Work instructions ▸ Pull out each row below that contains the string "Seiten" and list those rows.

Data shown ▸

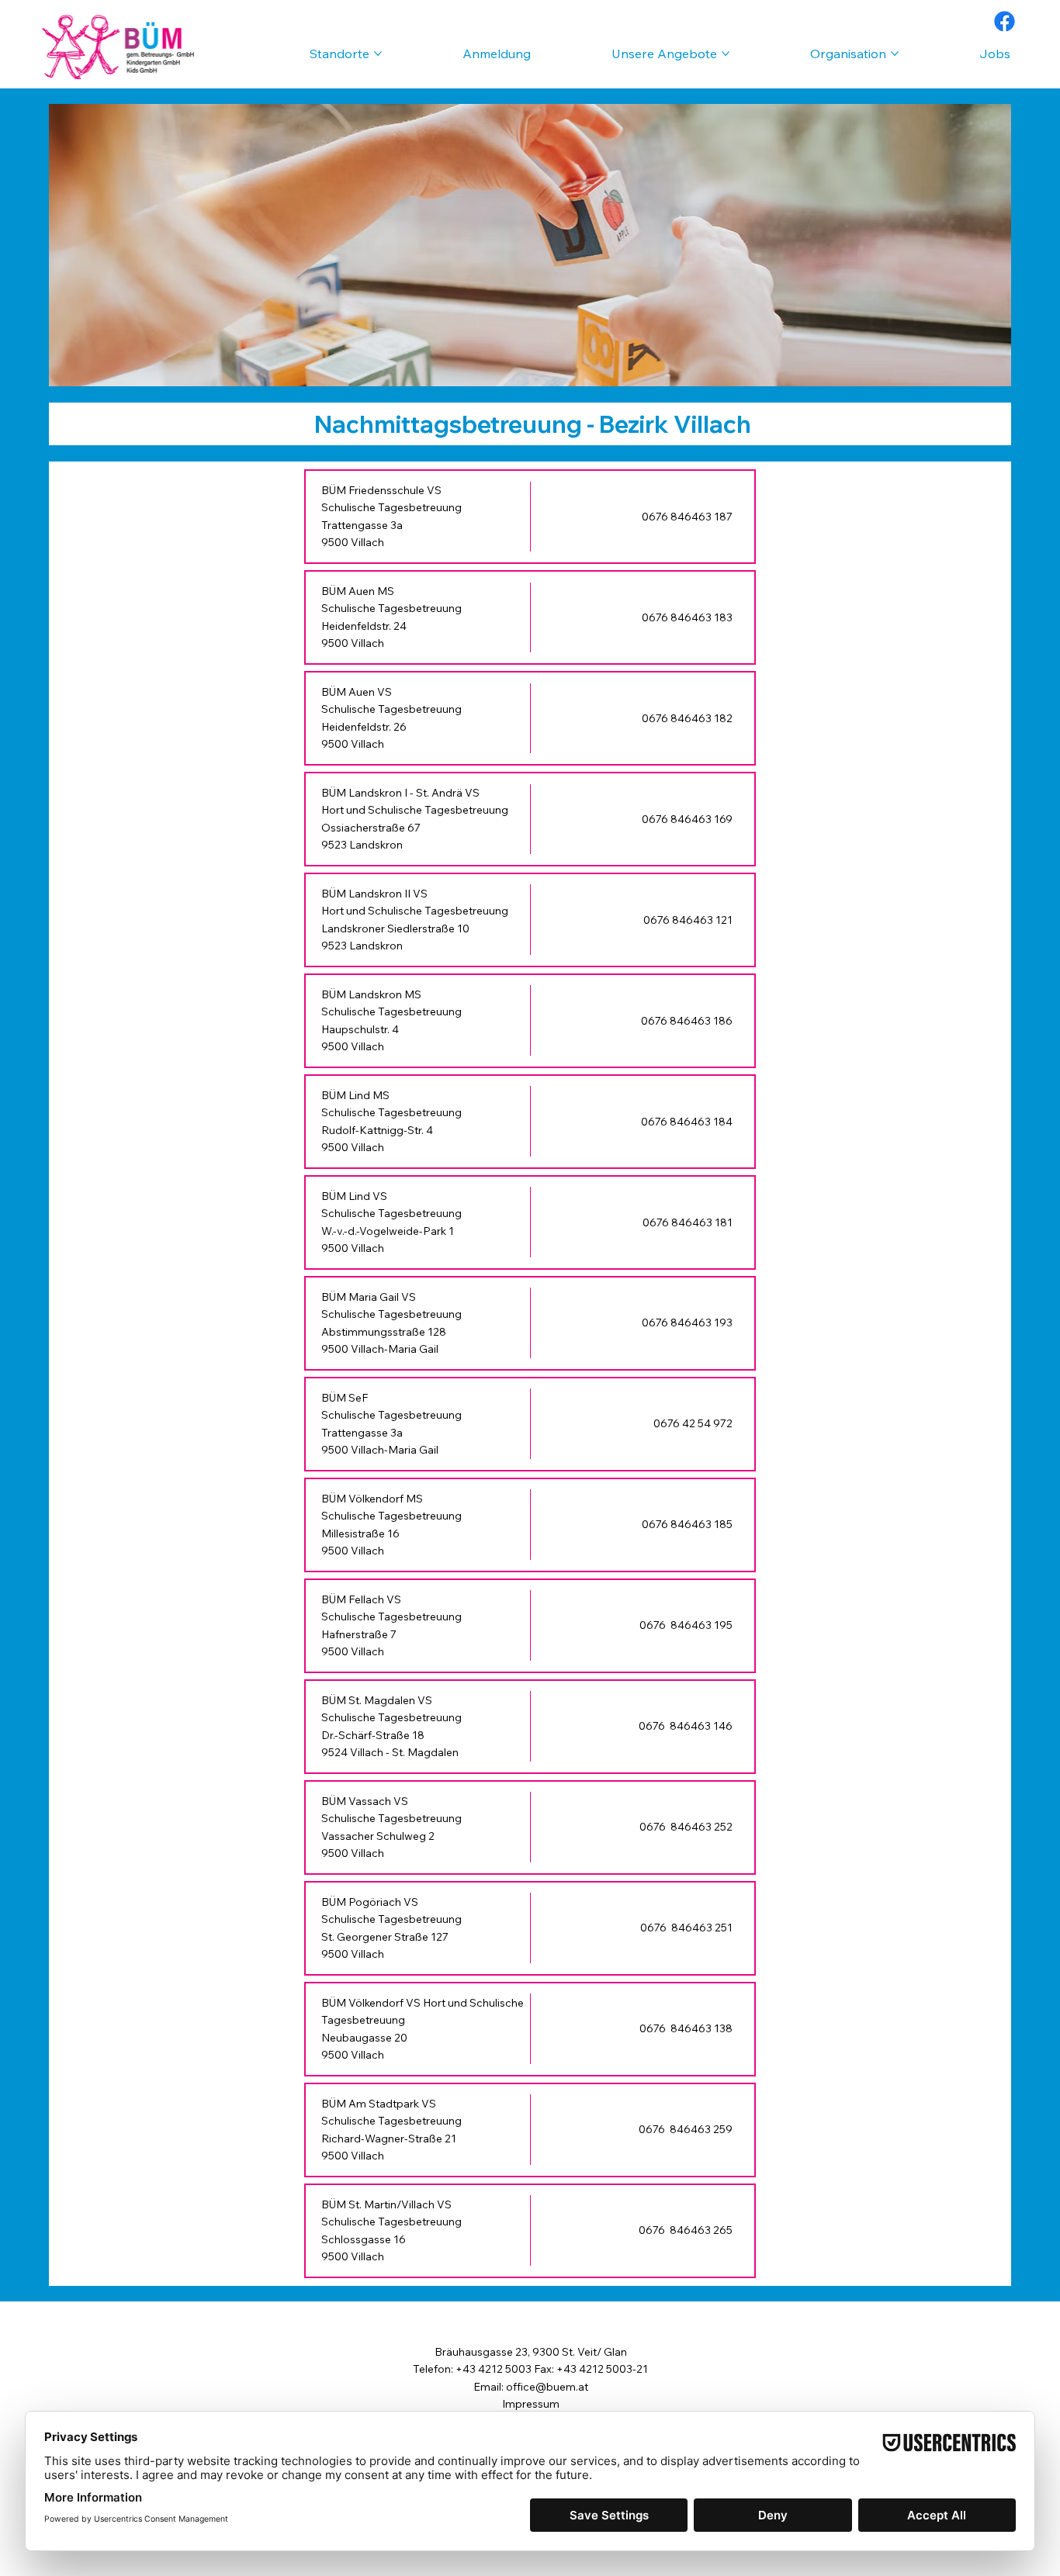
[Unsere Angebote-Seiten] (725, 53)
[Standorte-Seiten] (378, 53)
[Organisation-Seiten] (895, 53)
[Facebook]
---
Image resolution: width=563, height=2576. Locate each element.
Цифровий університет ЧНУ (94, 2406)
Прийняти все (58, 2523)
* * *
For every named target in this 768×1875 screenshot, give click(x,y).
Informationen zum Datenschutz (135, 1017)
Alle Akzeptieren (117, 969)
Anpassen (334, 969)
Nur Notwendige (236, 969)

Output ▸
[Unsere Angebote-Seiten] (725, 53)
[Standorte-Seiten] (378, 53)
[Organisation-Seiten] (895, 53)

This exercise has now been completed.